While the pot is hot, pour in the beef stock and the Bay Leaves, rosemary and sage and allow to simmer covered for about 2-3 hours in a preheated 300 degree oven. After this time the vegetables and beef should be very tender. You should be able to easily cut the meat using only a fork when it’s ready. TIP: I always thought I was cooking the meat too long which is why it was coming out tough – but actually I wasn’t cooking it long enough! It needs time for all those connective tissues to break down… so be patient!
At this point remove the lid, sift in any additional flour required to thicken to a desired consistency (use fresh flour – not from bowl), and allow the liquid to simmer roughly 30 minutes.

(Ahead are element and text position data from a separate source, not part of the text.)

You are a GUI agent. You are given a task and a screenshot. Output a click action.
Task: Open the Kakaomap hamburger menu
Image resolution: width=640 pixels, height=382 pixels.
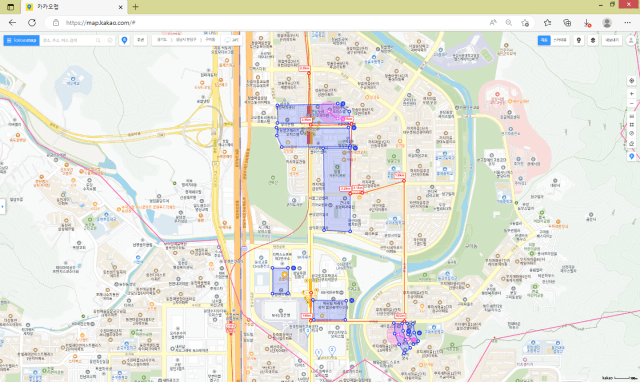point(9,40)
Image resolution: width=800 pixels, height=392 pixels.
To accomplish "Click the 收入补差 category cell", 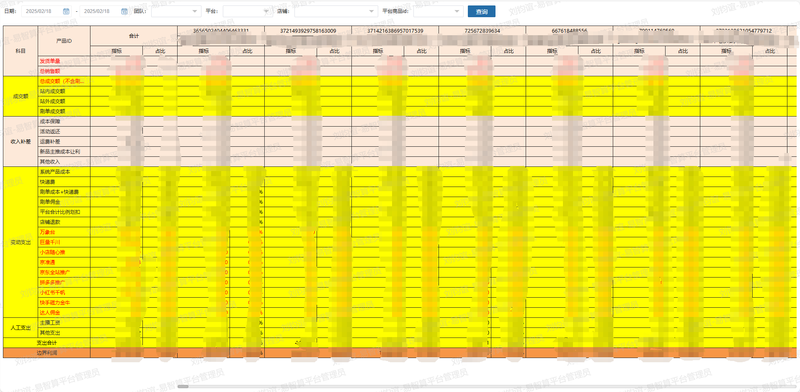I will coord(20,141).
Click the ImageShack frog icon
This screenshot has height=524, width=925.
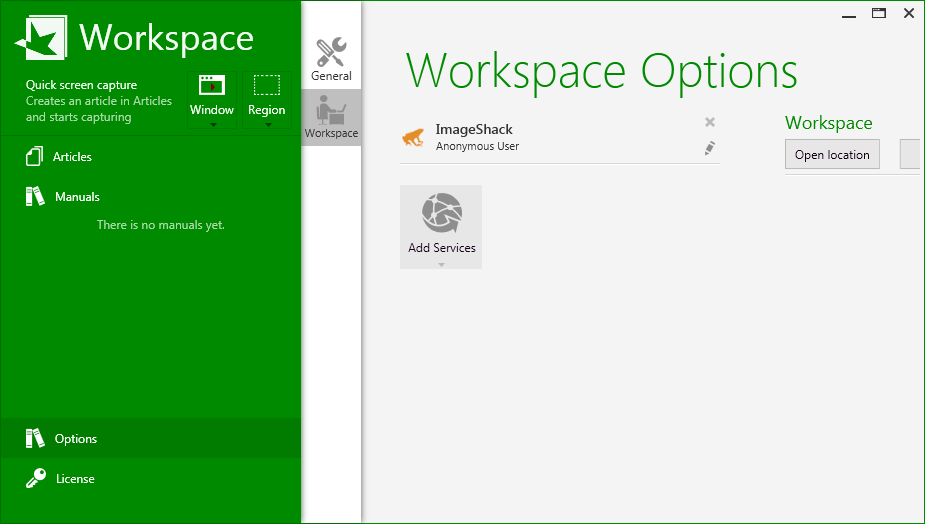click(413, 137)
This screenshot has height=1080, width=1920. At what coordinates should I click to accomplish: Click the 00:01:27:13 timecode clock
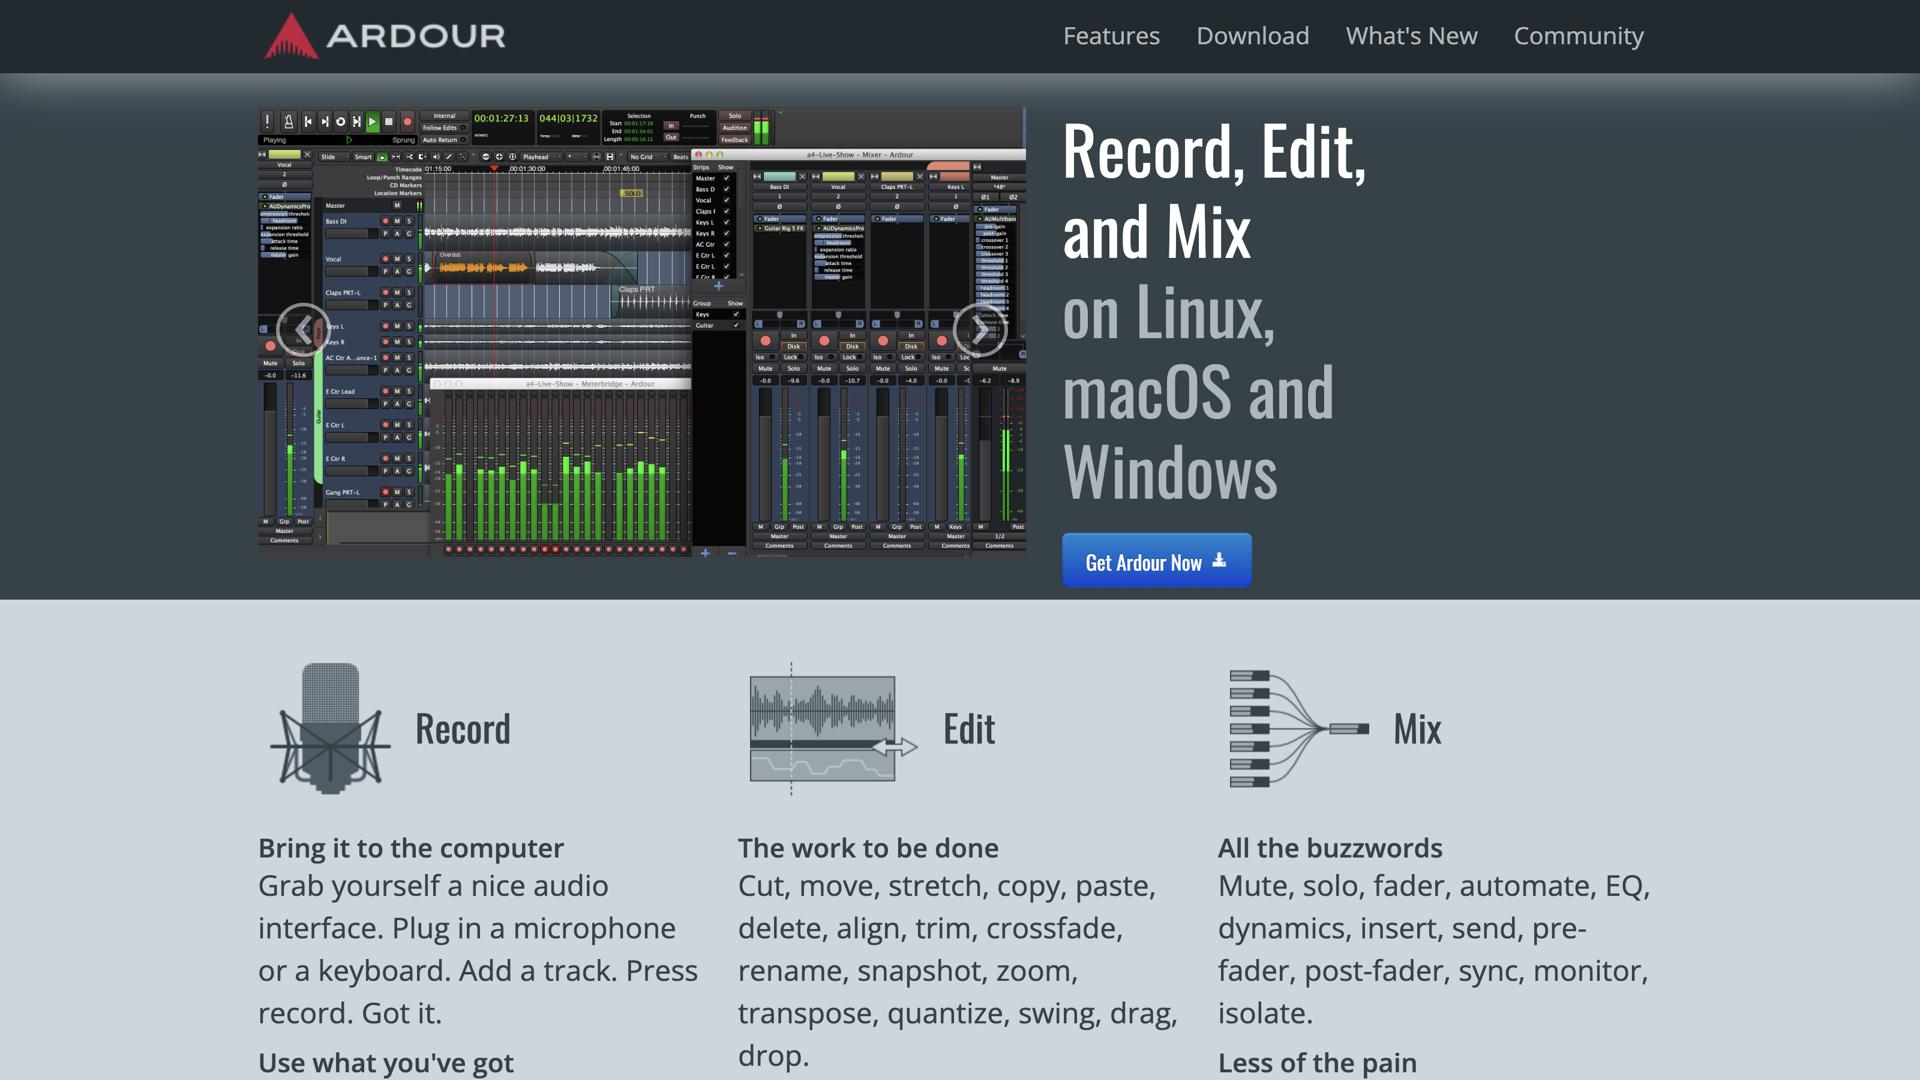(x=501, y=118)
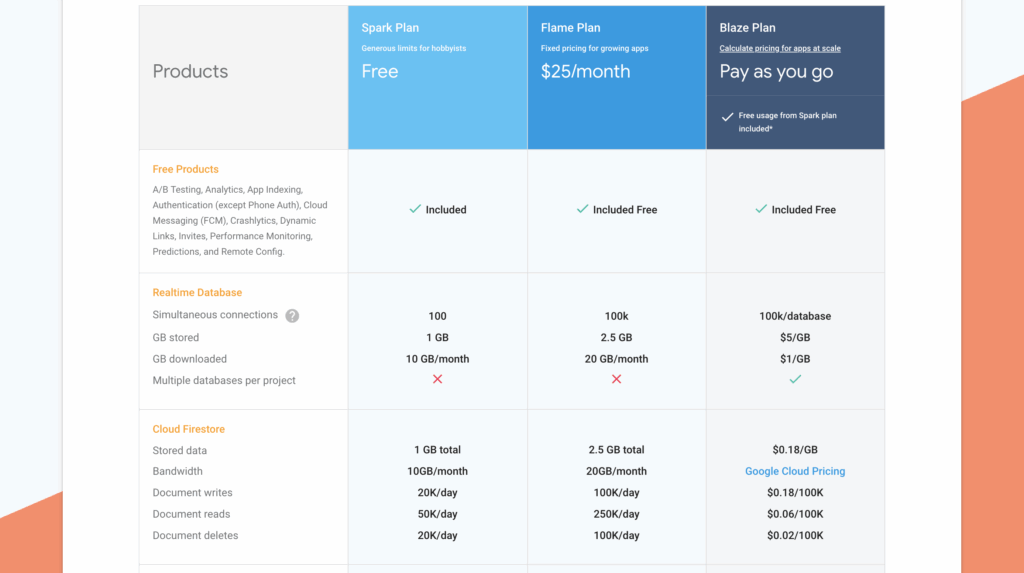Image resolution: width=1024 pixels, height=573 pixels.
Task: Click the checkmark next to Blaze plan Included Free
Action: tap(761, 209)
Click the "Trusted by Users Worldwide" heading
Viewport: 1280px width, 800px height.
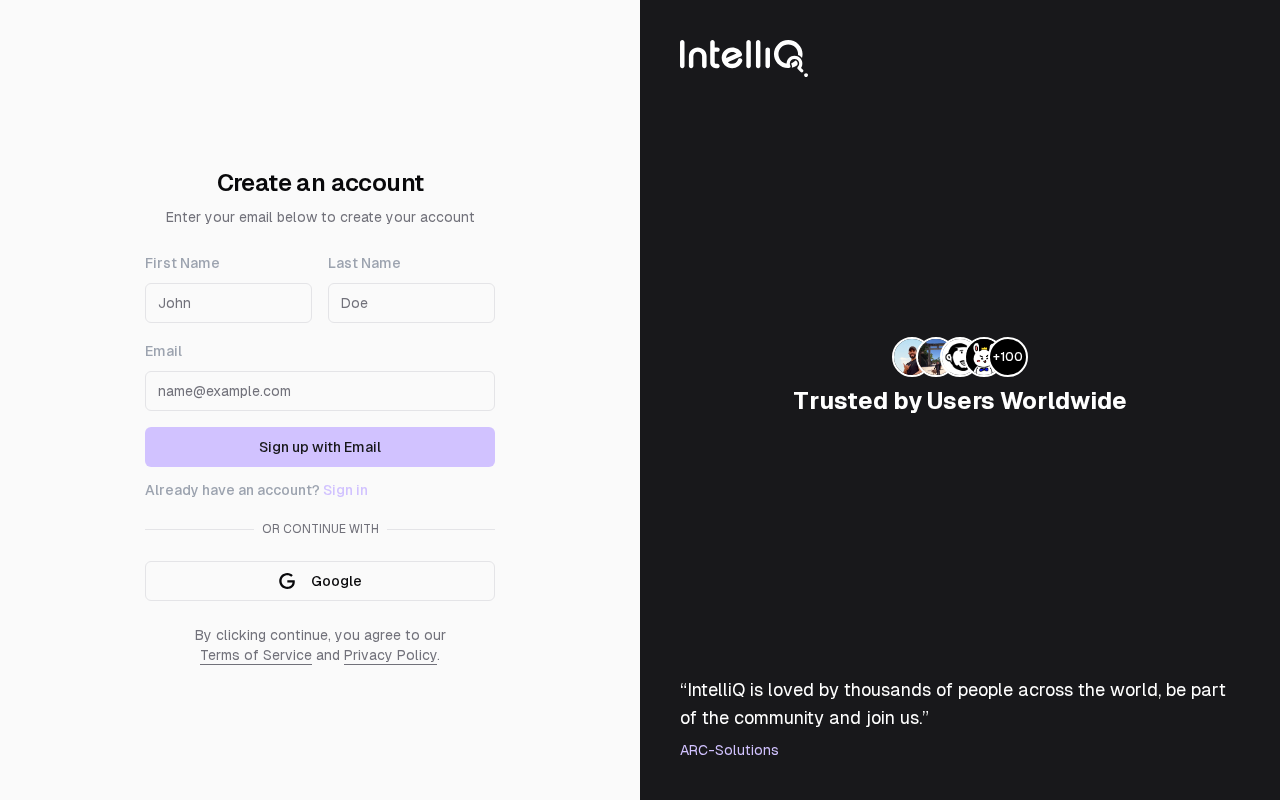pyautogui.click(x=959, y=401)
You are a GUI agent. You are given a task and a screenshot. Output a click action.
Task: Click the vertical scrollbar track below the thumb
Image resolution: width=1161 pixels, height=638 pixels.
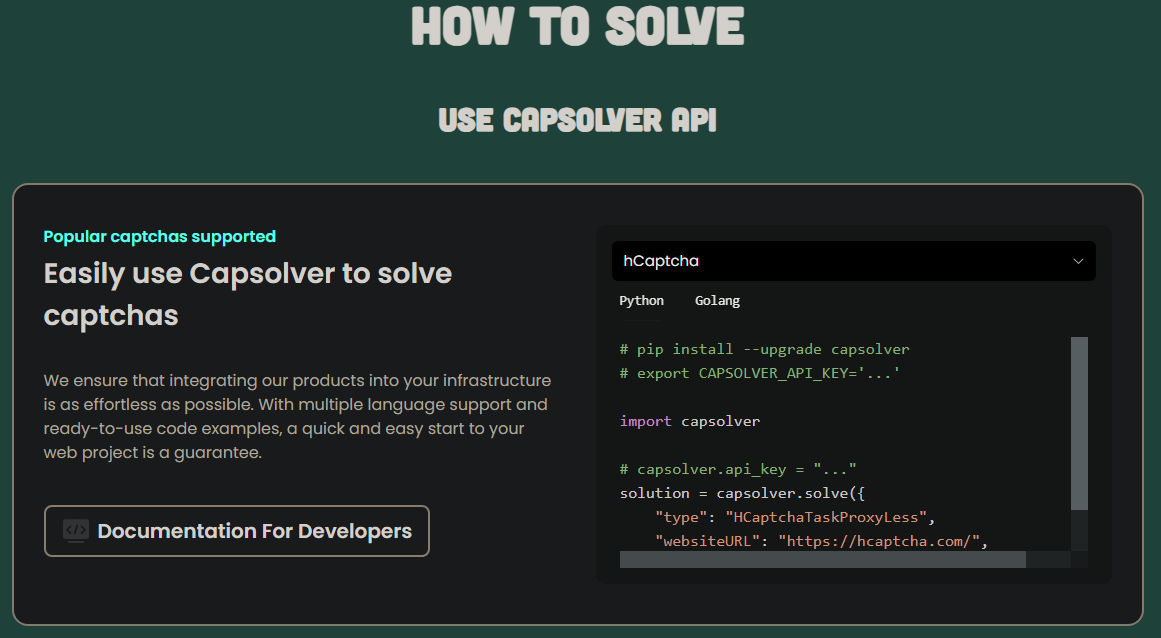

You may add pepper and salt to taste. But you shouldn’t have to if seasoned well. ;o) Serve with one dumpling per bowl of stew.
The Perfect Bite
The perfect bite for this stew consists of stacking your fork (yes, your fork… it’s thick enough to for-go the spoon if you’d like) with a piece of juicy meat, rich red potato, a bit of tangy celery and of course, be sure to include a chunk of the dumpling… so you can swirl it all around in the gravied-juices. I’m just sayin’… this may change your life a little.
The Perfect Pairing
There’s a fun little wine I recently came across called Luna Di Luna… it’s fun because none of their dual varietals are too overpowering or too weak. It’s kind of a wine you don’t have to worry about. Be sure to click on the link to their site and enjoy some groovy tunes. Each varietal blend comes in solid colored bottles that take people by surprise and look great on the table. I paired this stew with the Merlot/Cab blend… which went perfectly with the hearty roasted beef and tangy goat cheese dumplings. Here in East Nashville I can find it for about $8.99 a bottle.
The Perfect Health
Did you know that a 6-ounce steak from a grass-fed steer can have 100 fewer calories than a 6-ounce steak from a grain-fed steer? If you eat a typical amount of beef (66.5 pounds a year), switching to lean grass-fed beef will save you 17,733 calories a year! Read more here about the health benefits of eating grass-fed livestock. Also, I highly recommend seeing the movie Food, Inc. I can no longer just buy a hamburger at the drive-thru or pick up the cheapest chicken at WalMart or Kroger. It may be more expensive to get the grass-fed beef but it’s worth it and you can actually taste the difference! Keep in mind that when buying free range chicken this is not what you think it means in the U.S. The only way to know how the chicken was raised is to buy from local farmers that you can get to know and trust. That may not be an option for you… but just don’t be fooled into paying more by misleading labels and claims.